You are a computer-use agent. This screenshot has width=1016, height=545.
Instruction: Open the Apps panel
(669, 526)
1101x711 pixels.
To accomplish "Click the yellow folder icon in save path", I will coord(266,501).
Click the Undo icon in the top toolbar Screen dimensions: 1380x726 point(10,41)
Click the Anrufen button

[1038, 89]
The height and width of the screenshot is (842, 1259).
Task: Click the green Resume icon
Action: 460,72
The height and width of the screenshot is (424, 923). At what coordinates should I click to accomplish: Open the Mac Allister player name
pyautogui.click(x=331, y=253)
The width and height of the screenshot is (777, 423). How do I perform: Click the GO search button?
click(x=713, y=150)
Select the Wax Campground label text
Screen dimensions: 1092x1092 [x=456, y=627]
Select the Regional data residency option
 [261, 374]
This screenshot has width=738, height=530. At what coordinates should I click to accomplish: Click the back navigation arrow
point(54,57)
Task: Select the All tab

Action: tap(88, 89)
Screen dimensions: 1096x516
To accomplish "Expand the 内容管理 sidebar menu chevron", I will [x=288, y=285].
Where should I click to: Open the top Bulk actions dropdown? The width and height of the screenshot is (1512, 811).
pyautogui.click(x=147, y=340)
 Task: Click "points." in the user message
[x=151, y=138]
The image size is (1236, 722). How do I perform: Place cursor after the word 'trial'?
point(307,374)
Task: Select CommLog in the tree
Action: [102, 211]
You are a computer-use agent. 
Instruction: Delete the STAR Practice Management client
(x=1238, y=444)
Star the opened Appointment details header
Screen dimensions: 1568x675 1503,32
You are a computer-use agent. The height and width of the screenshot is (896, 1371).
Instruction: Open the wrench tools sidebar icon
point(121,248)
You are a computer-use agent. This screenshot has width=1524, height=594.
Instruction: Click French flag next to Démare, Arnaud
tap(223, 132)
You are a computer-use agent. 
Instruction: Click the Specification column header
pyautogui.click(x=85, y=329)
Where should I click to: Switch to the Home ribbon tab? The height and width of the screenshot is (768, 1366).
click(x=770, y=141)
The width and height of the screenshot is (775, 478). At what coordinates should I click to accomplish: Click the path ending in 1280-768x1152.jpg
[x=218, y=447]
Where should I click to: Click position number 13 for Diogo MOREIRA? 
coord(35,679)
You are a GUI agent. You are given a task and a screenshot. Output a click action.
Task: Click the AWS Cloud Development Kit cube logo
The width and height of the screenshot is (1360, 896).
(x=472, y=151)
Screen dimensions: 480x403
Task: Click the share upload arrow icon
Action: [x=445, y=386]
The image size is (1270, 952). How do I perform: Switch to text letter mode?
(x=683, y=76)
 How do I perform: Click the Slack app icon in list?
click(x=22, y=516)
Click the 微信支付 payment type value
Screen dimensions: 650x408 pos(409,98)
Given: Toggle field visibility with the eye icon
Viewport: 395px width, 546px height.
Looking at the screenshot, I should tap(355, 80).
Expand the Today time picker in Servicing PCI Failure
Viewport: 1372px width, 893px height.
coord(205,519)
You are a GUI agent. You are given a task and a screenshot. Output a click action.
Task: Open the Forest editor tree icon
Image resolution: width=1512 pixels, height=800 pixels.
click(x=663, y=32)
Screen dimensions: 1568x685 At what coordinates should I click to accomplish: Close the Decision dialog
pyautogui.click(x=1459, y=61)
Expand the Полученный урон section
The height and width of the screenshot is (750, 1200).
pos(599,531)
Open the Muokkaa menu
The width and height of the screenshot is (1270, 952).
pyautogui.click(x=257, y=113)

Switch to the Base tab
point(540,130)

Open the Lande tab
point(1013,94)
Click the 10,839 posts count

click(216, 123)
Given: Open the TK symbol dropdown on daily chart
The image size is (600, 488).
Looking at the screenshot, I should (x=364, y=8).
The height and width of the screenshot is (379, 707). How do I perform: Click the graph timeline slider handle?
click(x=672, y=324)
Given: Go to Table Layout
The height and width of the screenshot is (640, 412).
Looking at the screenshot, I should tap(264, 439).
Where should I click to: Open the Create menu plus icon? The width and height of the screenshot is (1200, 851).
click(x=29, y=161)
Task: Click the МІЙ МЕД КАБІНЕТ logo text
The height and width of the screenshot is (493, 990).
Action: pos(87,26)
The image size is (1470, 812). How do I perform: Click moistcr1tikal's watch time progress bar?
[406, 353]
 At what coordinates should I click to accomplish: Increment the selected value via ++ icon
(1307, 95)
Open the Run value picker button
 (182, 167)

WHAT TO PRODUCE: Return every line of the items above, unchanged.

RESULT OF THIS EXERCISE:
You are a computer-use agent. This screenshot has width=1016, height=545.
Instruction: Open the Apps panel
(669, 526)
1101x711 pixels.
To accomplish "Click the yellow folder icon in save path", I will coord(266,501).
Click the Undo icon in the top toolbar Screen dimensions: 1380x726 point(10,41)
Click the Anrufen button

[1038, 89]
The height and width of the screenshot is (842, 1259).
Task: Click the green Resume icon
Action: 460,72
The height and width of the screenshot is (424, 923). At what coordinates should I click to accomplish: Open the Mac Allister player name
pyautogui.click(x=331, y=253)
The width and height of the screenshot is (777, 423). How do I perform: Click the GO search button?
click(x=713, y=150)
Select the Wax Campground label text
Screen dimensions: 1092x1092 [x=456, y=627]
Select the Regional data residency option
 [261, 374]
This screenshot has width=738, height=530. At what coordinates should I click to accomplish: Click the back navigation arrow
point(54,57)
Task: Select the All tab

Action: tap(88, 89)
Screen dimensions: 1096x516
To accomplish "Expand the 内容管理 sidebar menu chevron", I will [x=288, y=285].
Where should I click to: Open the top Bulk actions dropdown? The width and height of the screenshot is (1512, 811).
pyautogui.click(x=147, y=340)
 Task: Click "points." in the user message
[x=151, y=138]
The image size is (1236, 722). How do I perform: Place cursor after the word 'trial'?
point(307,374)
Task: Select CommLog in the tree
Action: [102, 211]
You are a computer-use agent. 
Instruction: Delete the STAR Practice Management client
(x=1238, y=444)
Star the opened Appointment details header
Screen dimensions: 1568x675 1503,32
You are a computer-use agent. The height and width of the screenshot is (896, 1371).
Instruction: Open the wrench tools sidebar icon
point(121,248)
You are a computer-use agent. This screenshot has width=1524, height=594.
Instruction: Click French flag next to Démare, Arnaud
tap(223, 132)
You are a computer-use agent. 
Instruction: Click the Specification column header
pyautogui.click(x=85, y=329)
Where should I click to: Switch to the Home ribbon tab? The height and width of the screenshot is (768, 1366).
click(x=770, y=141)
The width and height of the screenshot is (775, 478). At what coordinates should I click to accomplish: Click the path ending in 1280-768x1152.jpg
[x=218, y=447]
Where should I click to: Click position number 13 for Diogo MOREIRA? 
coord(35,679)
You are a GUI agent. You are given a task and a screenshot. Output a click action.
Task: Click the AWS Cloud Development Kit cube logo
The width and height of the screenshot is (1360, 896).
(x=472, y=151)
Screen dimensions: 480x403
Task: Click the share upload arrow icon
Action: [x=445, y=386]
The image size is (1270, 952). How do I perform: Switch to text letter mode?
(x=683, y=76)
 How do I perform: Click the Slack app icon in list?
click(x=22, y=516)
Click the 微信支付 payment type value
Screen dimensions: 650x408 pos(409,98)
Given: Toggle field visibility with the eye icon
Viewport: 395px width, 546px height.
Looking at the screenshot, I should tap(355, 80).
Expand the Today time picker in Servicing PCI Failure
Viewport: 1372px width, 893px height.
coord(205,519)
You are a GUI agent. You are given a task and a screenshot. Output a click action.
Task: Open the Forest editor tree icon
Image resolution: width=1512 pixels, height=800 pixels.
click(x=663, y=32)
Screen dimensions: 1568x685 At what coordinates should I click to accomplish: Close the Decision dialog
pyautogui.click(x=1459, y=61)
Expand the Полученный урон section
The height and width of the screenshot is (750, 1200).
pos(599,531)
Open the Muokkaa menu
The width and height of the screenshot is (1270, 952).
pyautogui.click(x=257, y=113)

Switch to the Base tab
point(540,130)

Open the Lande tab
point(1013,94)
Click the 10,839 posts count

click(216, 123)
Given: Open the TK symbol dropdown on daily chart
The image size is (600, 488).
Looking at the screenshot, I should (x=364, y=8).
The height and width of the screenshot is (379, 707). How do I perform: Click the graph timeline slider handle?
click(x=672, y=324)
Given: Go to Table Layout
The height and width of the screenshot is (640, 412).
Looking at the screenshot, I should tap(264, 439).
Where should I click to: Open the Create menu plus icon? The width and height of the screenshot is (1200, 851).
click(x=29, y=161)
Task: Click the МІЙ МЕД КАБІНЕТ logo text
The height and width of the screenshot is (493, 990).
Action: pos(87,26)
The image size is (1470, 812). How do I perform: Click moistcr1tikal's watch time progress bar?
[406, 353]
 At what coordinates should I click to accomplish: Increment the selected value via ++ icon
(1307, 95)
Open the Run value picker button
 (182, 167)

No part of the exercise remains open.